This classroom is filled with identity texts: The students share, and they celebrate each other. Jo celebrates; Jo affirms each identity. I stand in awe. The students write or tell their story first, in either their mother tongue or their new language, English. The languages used might be Karen, Poe Karen, Sgaw Karen, Malay, Burmese, Cantonese, Tagalog, Arabic, French, Swahili, Arabic, or one of many tribal dialects. The first language scaffolds the meaning to the next language, English. The use of the first language in the story accelerates the acquisition of English. Eventually, each identity text is told and written in English, although I must admit an absolute fascination with the opportunity to see the identity texts written in the many other languages.
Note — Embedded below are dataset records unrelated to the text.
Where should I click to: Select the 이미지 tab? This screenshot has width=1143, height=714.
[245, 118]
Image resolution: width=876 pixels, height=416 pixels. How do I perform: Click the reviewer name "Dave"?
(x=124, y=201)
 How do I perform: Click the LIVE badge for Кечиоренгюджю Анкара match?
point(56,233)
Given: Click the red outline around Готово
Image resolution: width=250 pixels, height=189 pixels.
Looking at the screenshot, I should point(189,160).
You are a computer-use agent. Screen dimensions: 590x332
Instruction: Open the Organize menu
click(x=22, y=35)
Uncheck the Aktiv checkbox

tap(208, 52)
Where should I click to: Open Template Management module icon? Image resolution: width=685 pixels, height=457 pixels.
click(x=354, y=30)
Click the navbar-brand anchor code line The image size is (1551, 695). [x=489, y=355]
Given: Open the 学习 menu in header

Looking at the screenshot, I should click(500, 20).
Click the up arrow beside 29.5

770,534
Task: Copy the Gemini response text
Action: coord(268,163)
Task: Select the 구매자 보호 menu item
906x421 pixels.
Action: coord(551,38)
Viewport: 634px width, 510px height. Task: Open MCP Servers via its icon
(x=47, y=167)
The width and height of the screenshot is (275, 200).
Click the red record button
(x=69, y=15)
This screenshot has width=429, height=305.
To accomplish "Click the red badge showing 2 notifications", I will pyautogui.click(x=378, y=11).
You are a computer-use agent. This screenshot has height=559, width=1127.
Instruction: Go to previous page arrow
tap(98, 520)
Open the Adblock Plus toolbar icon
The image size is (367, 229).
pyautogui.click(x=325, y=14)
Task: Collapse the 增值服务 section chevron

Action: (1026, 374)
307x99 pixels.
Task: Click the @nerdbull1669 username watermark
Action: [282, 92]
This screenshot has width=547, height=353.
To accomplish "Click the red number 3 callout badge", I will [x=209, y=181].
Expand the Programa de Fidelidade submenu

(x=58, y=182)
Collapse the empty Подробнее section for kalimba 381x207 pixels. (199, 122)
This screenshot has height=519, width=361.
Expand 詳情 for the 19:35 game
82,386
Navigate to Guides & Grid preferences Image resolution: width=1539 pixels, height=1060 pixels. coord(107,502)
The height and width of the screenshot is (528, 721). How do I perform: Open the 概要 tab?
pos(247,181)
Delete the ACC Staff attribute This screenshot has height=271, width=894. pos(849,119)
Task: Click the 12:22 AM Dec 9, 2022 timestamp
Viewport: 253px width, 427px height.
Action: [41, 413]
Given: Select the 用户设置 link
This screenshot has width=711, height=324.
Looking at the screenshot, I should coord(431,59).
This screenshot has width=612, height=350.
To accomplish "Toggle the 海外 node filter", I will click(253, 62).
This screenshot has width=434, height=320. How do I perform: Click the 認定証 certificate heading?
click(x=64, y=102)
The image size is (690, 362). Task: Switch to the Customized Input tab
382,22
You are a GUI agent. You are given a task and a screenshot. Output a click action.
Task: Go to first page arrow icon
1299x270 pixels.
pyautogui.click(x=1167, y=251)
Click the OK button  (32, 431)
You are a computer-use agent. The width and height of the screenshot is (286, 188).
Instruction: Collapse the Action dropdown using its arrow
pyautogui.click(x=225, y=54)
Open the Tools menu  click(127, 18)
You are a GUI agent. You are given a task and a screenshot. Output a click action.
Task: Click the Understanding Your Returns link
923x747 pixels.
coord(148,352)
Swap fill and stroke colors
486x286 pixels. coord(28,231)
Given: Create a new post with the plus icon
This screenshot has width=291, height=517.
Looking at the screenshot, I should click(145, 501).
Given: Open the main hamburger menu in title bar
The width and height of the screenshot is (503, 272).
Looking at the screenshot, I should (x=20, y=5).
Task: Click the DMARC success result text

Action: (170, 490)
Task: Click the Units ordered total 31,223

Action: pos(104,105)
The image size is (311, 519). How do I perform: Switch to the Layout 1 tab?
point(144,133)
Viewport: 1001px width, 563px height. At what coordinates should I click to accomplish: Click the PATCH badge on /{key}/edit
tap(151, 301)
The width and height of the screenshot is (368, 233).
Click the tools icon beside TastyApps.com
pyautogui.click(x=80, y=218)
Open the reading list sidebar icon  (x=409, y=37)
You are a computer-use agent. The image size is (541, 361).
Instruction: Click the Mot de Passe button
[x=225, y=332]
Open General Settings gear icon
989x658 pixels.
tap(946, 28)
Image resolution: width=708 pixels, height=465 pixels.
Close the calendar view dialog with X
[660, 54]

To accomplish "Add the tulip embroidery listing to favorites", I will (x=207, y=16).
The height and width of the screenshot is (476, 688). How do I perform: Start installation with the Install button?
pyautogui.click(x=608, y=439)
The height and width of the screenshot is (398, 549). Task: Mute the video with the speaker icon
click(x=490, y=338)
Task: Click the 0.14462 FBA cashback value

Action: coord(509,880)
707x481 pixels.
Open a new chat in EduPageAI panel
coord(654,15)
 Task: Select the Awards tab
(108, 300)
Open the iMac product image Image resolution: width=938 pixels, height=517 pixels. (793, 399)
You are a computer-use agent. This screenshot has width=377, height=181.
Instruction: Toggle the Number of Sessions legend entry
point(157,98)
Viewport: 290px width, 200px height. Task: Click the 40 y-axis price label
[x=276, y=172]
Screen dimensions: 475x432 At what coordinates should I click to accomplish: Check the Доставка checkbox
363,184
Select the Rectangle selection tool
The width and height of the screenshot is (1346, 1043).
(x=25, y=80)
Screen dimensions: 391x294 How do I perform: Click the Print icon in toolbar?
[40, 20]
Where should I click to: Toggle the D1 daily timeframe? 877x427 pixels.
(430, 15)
At each step in the process, the classroom is filled with honor and celebration.

In what follows are several examples of short excerpts, which I have taken from their identity texts. Once again, I am not using their real names.

            Sammy entitles his, “I Fled from Burma,” and he adds the following:

Note to the reader: The Karen people of Burma are victims of an ethnic cleansing campaign by the military government of Myanmar. Therefore, they do not use the name Myanmar for their country, and continue to call that country Burma.

            In 2002 when I was 12 years old, I was helping my father at the farm, and my mother hurried to us. She said, “A group of armed military men is looking for the children; they want child soldiers, and they want every child they see. Take this money and go to Thailand.” I told her that I didn’t know where Thailand was, and she told me to follow the group of villagers.

            I looked at my mother, and she was crying. I walked away and found the villagers. I never saw my mom again. On the way to Bangkok, we walked day and night and slept a little in the forest. Once 28 of us found a ride in an enclosed truck; I thought I would suffocate. We finally made it, and I found a job in construction, and 8 months later I tried to flee to Malaysia, where I had a brother. I was caught at the border and put in prison. After 8 days, I was able to buy my way out of prison and made it to Malaysia. I could not get a job, until I learned Cantonese. In 2010, I came to America, and now I am learning English.

Kay writes,

            I was a street child in Nepal, and I slept on the streets, even though I did not have a shawl to be warm. I am writing this story because I feel sad. My mother left me alone when I was five years old and killed herself. My step-father sold me to a place to work. I ran away from there. My uncle finally found me and took me home. Now that I am in America, I have a heart for the street children and want to do what I can to help them.

Note to WinkWorld readers: I marvel at how well these young people write in English, and yes, they also write their identity texts in their home language.